Let me tackle this head-on. The Secretary of State for Communities and Local Government and the right hon. Member for Havant made a case for what should be done. The Secretary of State’s response was deeply telling when he was challenged on the fact that the Government had only halved the deficit rather than eradicated it, as was their original plan. He said that Labour Members were conflicted or confused—that our saying that the deficit should be lower was a sign that we were pushing for deeper, further and harder cuts. That is so telling because it points to the fact that to this Administration, everything is a nail and all they have is a hammer. But growth is a three-legged stool as are the public finances, despite the Government’s ideology. It is not just cuts but growth. There were three lost years before the inevitable rebound—admittedly aided by lower borrowing costs owing to a lack of demand in the eurozone and aided by a low oil price, which the Chancellor, by the way, has had nothing to do with despite the fact that he has tried to claim the credit for it—and the slowest recovery in 200 years.
Living standards matter. The Government failed, at the start of this Parliament, to see living standards as a central issue, with effects on tax receipts, job security and in-work benefits. The Chancellor spent an hour on Wednesday telling us that we have never had it so good. That does not reflect real people’s experiences of this economy, of their job security, of their children’s future, and the additional prices that they are paying for this Government’s failure.

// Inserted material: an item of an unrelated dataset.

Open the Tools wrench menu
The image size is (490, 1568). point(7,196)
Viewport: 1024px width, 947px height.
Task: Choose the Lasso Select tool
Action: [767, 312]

There you have it, Mr Deputy Speaker. All this pain, all this hardship, paid for not on the backs of those with the broadest shoulders, who have received significant tax cuts, but on the backs of the poor. Families hammered; debt doubled and debt rising; growth years behind; and the deficit only halfway there, with deep pain to come. We are still borrowing £90 billion a year. For all the noise, for all the bluster and for all the words exchanged over the Dispatch Boxes in five Budget statements and five autumn statements, ordinary people are taking the pain. Unbelievably, this has been worse than doing nothing. That is the great Tory tragedy, not their triumph. Wednesday’s speech should be known for the hubris that it displayed.